Web Browser Automation with Selenium and Java

Introduction

Several tools can drive the web browser the way a real user would do like navigating to different pages, interacting with the elements of the page and capturing some data. This process is called Web Browser Automation. What you can do with web browser automation is totally on your imaginations and needs.

Some of the common use cases of web browser automation could be:

  • Automating the manual tests on a web application
  • Automating the repetitive tasks like scrapping information from websites
  • Filling up the HTML forms, doing some administrative jobs, etc

In this tutorial we'll explore one of the most popular web browser automation tools - Selenium. We'll learn about its features, the API and how we can use it with Java to automate any website.

What is Selenium?

Selenium is a collection of tools that includes Selenium IDE, Selenium RC, and Selenium WebDriver.

Selenium IDE is purely a record playback tool that comes along as a Firefox plugin and Chrome extension. Selenium RC was the legacy tool that is now depreciated. Selenium WebDriver is the latest and widely used tool.

Note: The terms Selenium, Selenium WebDriver, or simply WebDriver, are used interchangeably to refer Selenium WebDriver.

It is important to note here that Selenium is built to interact with web components only. So if you encounter any desktop-based components like a Windows dialog, Selenium on its own cannot interact with them. There are other types of tools like AutoIt or Automa that can be integrated with Selenium for these purposes.

Why use Selenium?

Selenium is one of the most popular browser automation tools. It is not dependent on a particular programming language and supports Java, Python, C#, Ruby, PHP, Perl, etc. You can also write your implementation for the language if it isn't already supported.

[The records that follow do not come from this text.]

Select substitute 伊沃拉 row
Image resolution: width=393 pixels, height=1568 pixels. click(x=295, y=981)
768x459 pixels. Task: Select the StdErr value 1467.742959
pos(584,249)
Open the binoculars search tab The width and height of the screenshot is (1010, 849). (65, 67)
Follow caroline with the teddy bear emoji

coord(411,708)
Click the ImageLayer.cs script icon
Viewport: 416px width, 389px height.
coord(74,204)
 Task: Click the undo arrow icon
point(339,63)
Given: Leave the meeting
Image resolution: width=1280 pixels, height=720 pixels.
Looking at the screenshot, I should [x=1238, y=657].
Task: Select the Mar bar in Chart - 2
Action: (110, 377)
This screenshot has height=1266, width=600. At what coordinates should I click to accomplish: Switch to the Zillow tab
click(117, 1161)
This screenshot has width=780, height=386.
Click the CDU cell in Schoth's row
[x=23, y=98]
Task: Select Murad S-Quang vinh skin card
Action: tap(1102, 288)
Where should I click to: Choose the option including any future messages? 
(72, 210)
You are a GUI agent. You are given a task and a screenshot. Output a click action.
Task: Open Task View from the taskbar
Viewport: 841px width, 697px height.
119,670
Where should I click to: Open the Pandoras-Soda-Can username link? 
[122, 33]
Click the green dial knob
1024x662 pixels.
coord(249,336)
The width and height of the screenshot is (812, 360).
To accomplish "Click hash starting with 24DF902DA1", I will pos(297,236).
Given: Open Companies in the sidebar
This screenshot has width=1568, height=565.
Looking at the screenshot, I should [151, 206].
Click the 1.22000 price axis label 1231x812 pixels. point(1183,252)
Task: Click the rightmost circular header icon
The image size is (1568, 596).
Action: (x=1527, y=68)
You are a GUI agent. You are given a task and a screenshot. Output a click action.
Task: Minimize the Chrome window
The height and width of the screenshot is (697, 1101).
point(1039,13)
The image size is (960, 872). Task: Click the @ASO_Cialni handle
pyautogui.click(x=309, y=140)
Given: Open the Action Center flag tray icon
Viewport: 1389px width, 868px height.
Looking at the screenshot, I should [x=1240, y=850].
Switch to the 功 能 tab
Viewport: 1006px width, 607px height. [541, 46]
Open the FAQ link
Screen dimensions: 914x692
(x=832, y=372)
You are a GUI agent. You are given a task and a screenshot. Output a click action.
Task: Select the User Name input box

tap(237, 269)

In this tutorial, we'll learn how to use the Java bindings of Selenium WebDriver. We'll also explore the WebDriver API.

Selenium's success can also be attributed to the fact that the WebDriver specifications have become the W3C recommendation for browsers.

Prerequisites:

WebDriver provides binding for all popular languages as described in the previous section. Since we are using the Java environment we need to download and include Java bindings in the build path. Also, nearly every popular browser provides a driver that can be used with Selenium to drive that browser.

In this tutorial, we'll drive Google Chrome.

WebDriver

Before moving forward it is useful to understand a few concepts that spread confusion among beginners. WebDriver is not a class, it is an interface.

All browser-dependent drivers like ChromeDriver, FirefoxDriver, InternetExplorerDriver are Java classes that implement the WebDriver interface. This information is important because if you want to run your program against a different browser you do not need to change a bunch of your code for it to work, you just need to swap out the WebDriver for whichever browser you want.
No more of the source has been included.